Section 75

NHS

Is this the knife poised to finally kill the NHS and the post 1945 social settlement?

Throughout the 80s under Thatcher, but particularly since the Health and Social Care Act (2012), contract after contract for health provision has gone to the for profit private sector. Sometimes the NHS has won contracts, sometimes the privateer, but overall during this last 6 years, our taxes / resources have been drained from public (NHS) to private providers. Stresses on the NHS have been exacerbated by cuts in financial support and staffing, increased demands and by immigrant doctors, nurses and other staff being unwelcome here following the Brexit vote, and it’s liberating a nasty racism. Remaining staff have been exemplary in trying to cope with these demoralising and exhausting situations, but burn-out is now common, staff are sick with stress, continuing to leave or just hanging on for their retirement. Working life for everyone is just not as good as it used to be. Most Trusts in England are now in deficit. Local Authority Social Care is almost non-existent now, again as the result of Thatcher’s immediate and savage cuts in the 80s, and the situation is worsened as local authority funding from central government has been slashed since 2010, and will disappear entirely by 2020. Yet somehow, these combined deficits are all supposed to transform the red to the black by combining health and social care. The latest vehicle in the alphabet soup of acronyms to assist this introduction is Integrated Care Organisations (ICOs) which come with a small money sweetener. However, this money is temporary; almost certainly a one-off as we know this government does not support the public sector and wants it demolished. As Oliver Letwin, the right wing Tory MP said the NHS will have gone by the next election if we win it.

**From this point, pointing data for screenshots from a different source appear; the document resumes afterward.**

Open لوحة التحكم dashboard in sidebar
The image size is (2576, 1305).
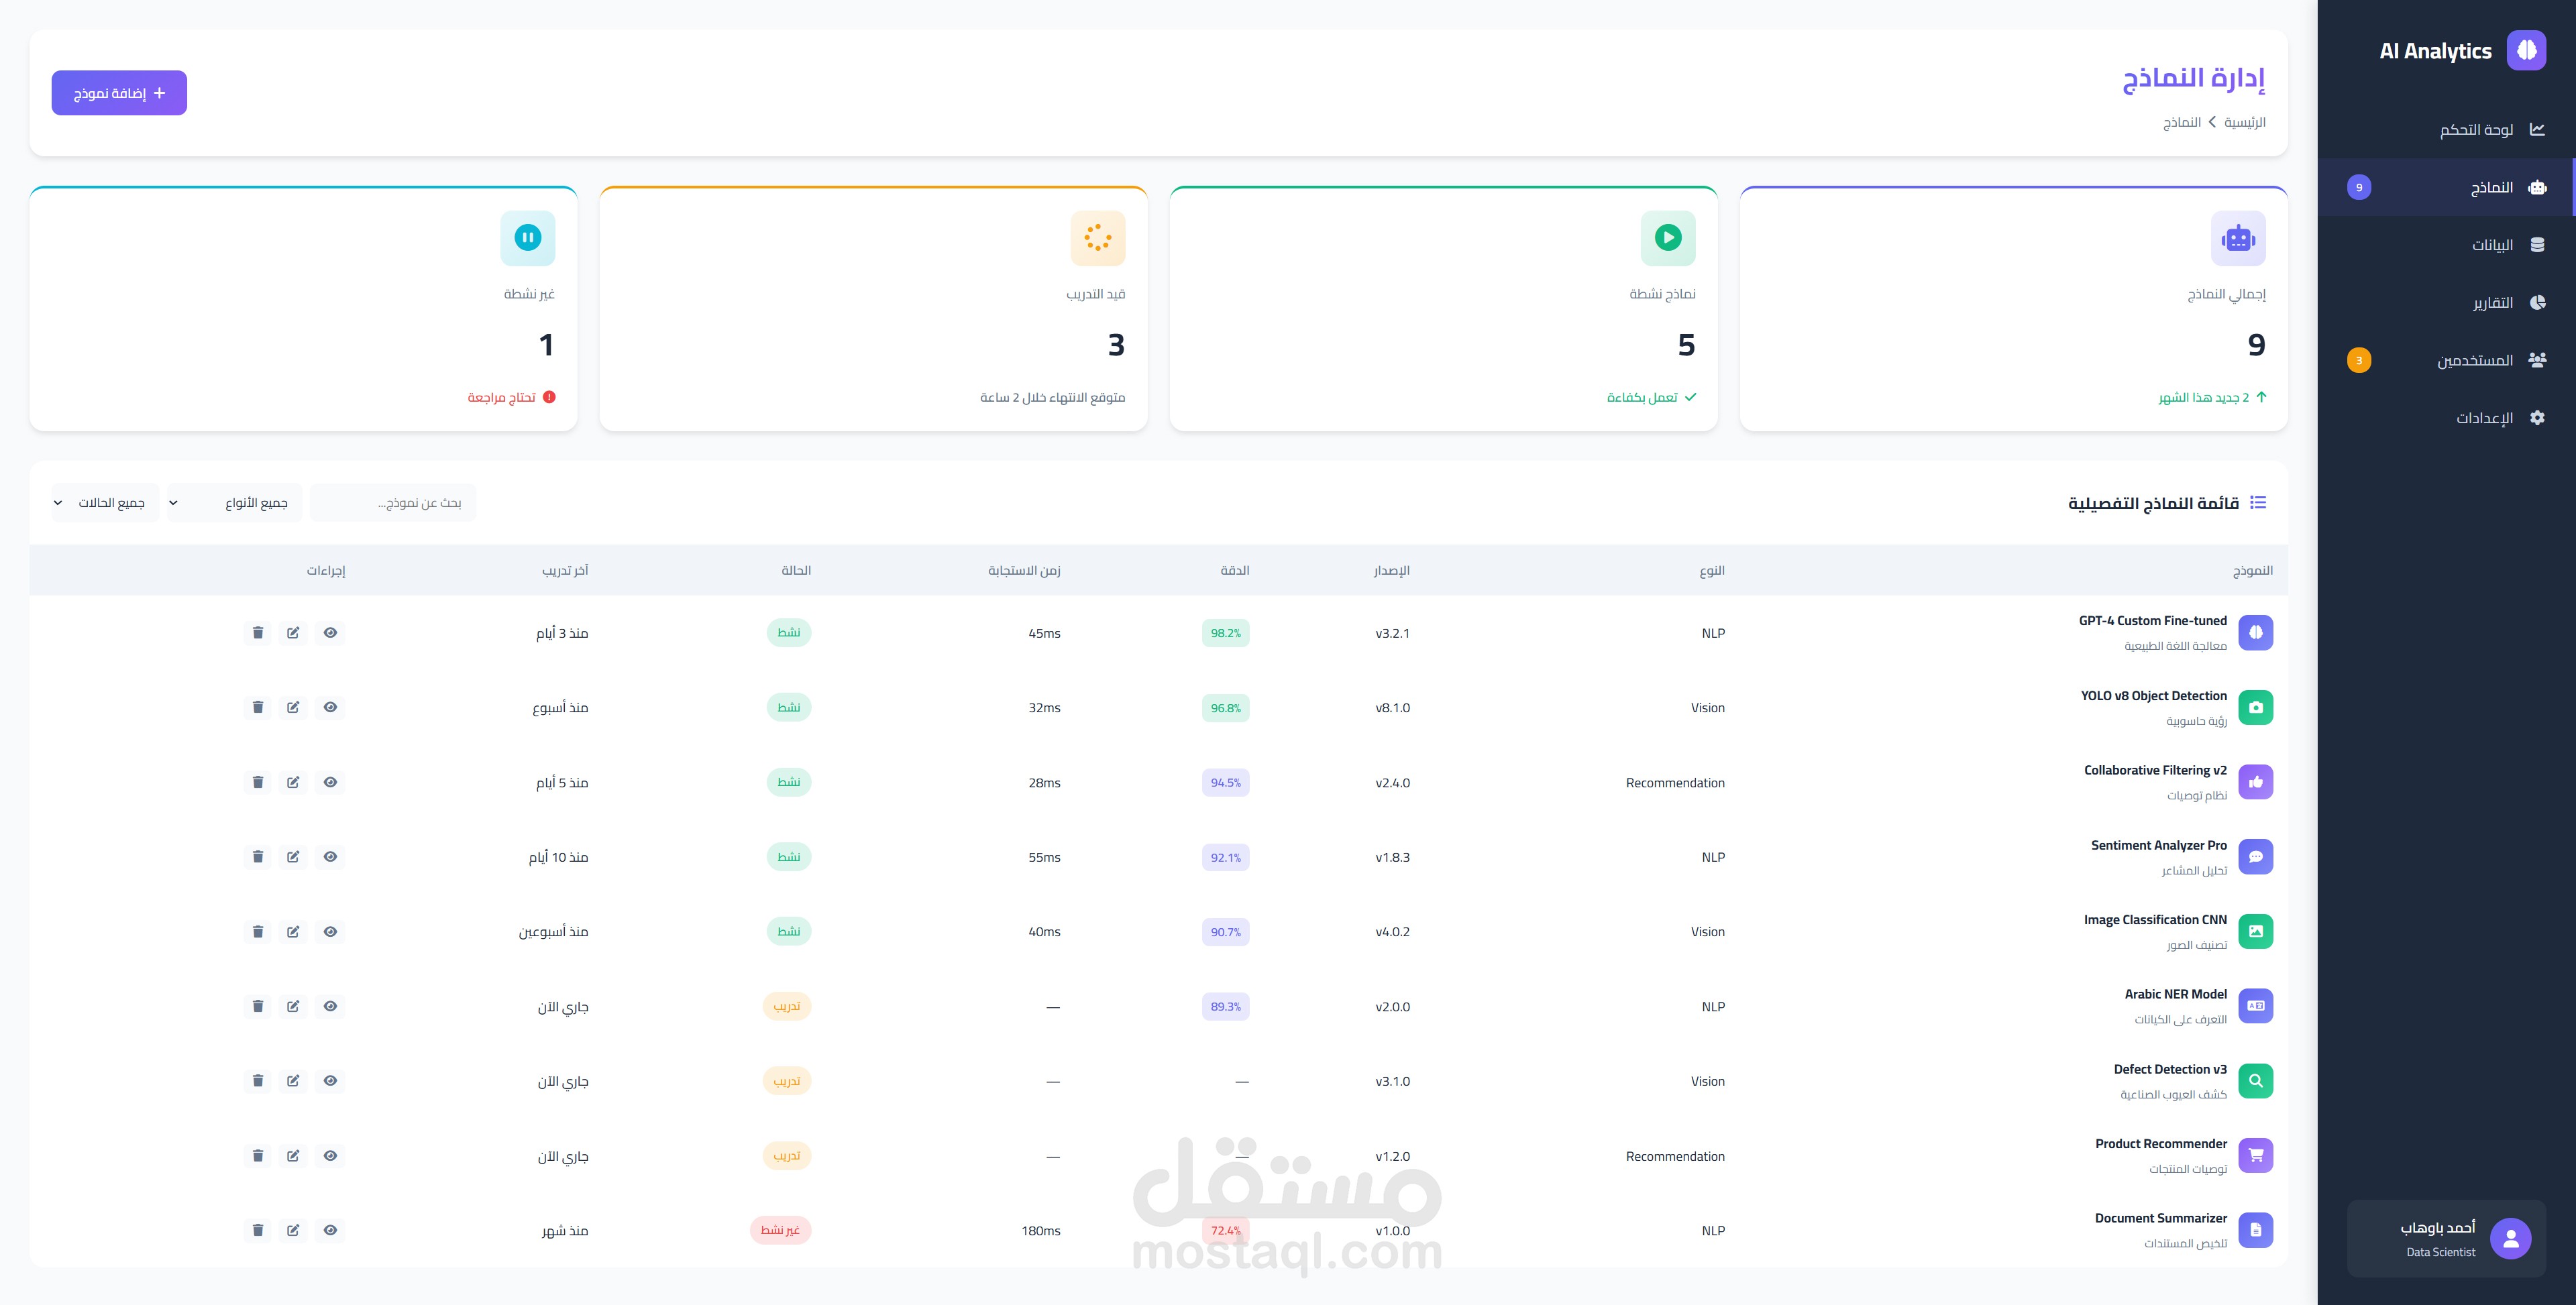pos(2477,130)
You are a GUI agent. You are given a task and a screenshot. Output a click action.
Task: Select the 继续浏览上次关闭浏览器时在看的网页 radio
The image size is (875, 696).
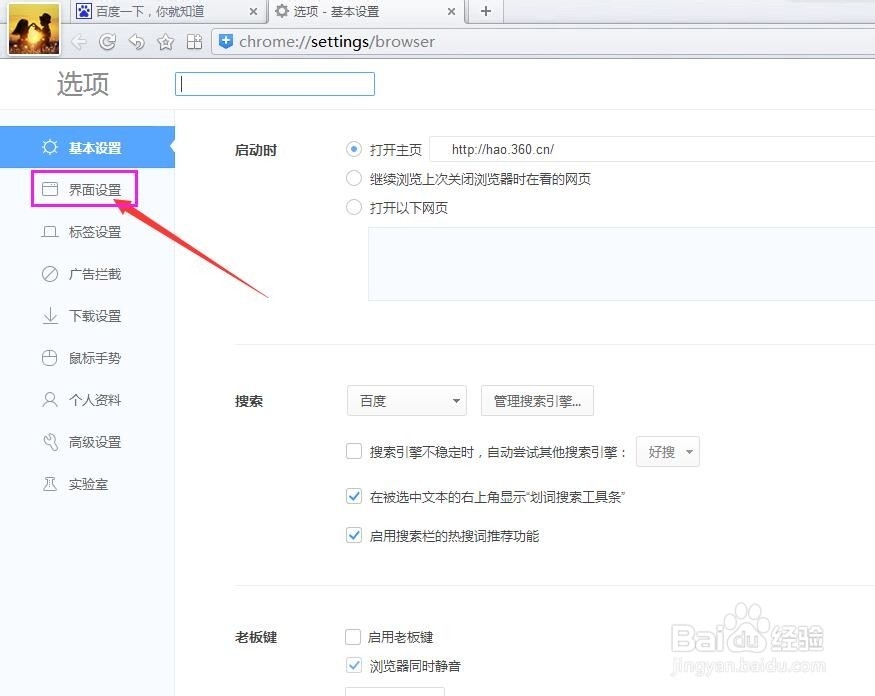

So how is this to happen? Since the Health and Social Care Act, Section 75 has REQUIRED commissioners to put out to tender everything that couldn’t be provided by the NHS, so hospital services like cleaning, diagnostics, catering etc… have gone already. Now, under the proposed ICOs, Section 75 regulations create rights for commercial providers to promote their interests by rules written by US corporations; these enable any private provider which FAILS to get a contract to compensation by the government if that service returns to the public sector. We have already a foretaste of this, as Virgin claimed and received compensation when it failed to get an NHS contract in Surrey (? Can anyone provide me with the specifics?)   In the past, the Labour Party, the Royal College of GPs and the BMA have demanded that these regulations be scrapped, since clearly the government could not afford to compensate privateers for every contract which had not been accepted – in fact, it would be a great fail-safe money-spinner to submit silly tenders with guaranteed compensation for no service costs at all, especially if those tenders are for 15 years, as is now commonplace! Do I recognise similarities to PFI? ICOs also require to be paid in full for a year BEFORE they actually provide any service, and that money is fixed irrespective of the number or complexity of the procedures they undertake. It looks very much like a ‘race to the bottom’, safeguarding profits by providing the least and cheapest they can.   Is this another echo of PFI? Originally, the commissioners were assured they would not have to use competition in health services, but this seems to have been forgotten and presumably disappears if Section 75 is implemented. When a public contract has been lost to privateers, the service, personnel, equipment and buildings cannot be mothballed, everything is dismantled, and that’s forever. We have so much evidence that privateers ‘cherry pick’ the services which are predictable, easy, most profitable leaving the complex and difficult to the NHS, and if problems arise at some stage in the private service, patients are immediately transferred to the NHS where comprehensive teams of specialist staff, not available in the private hospital, can meet all emergencies IF there’s a spare bed.

There is no evidence that private services provide a better quality service, in fact, they are not as accountable, nor are they as monitored as is the NHS. Competition / marketisation has led to greater inequalities, increased inefficiency, higher costs and greater public dissatisfaction according to Robert Evans, the Prof of Economics at the University of British Columbia.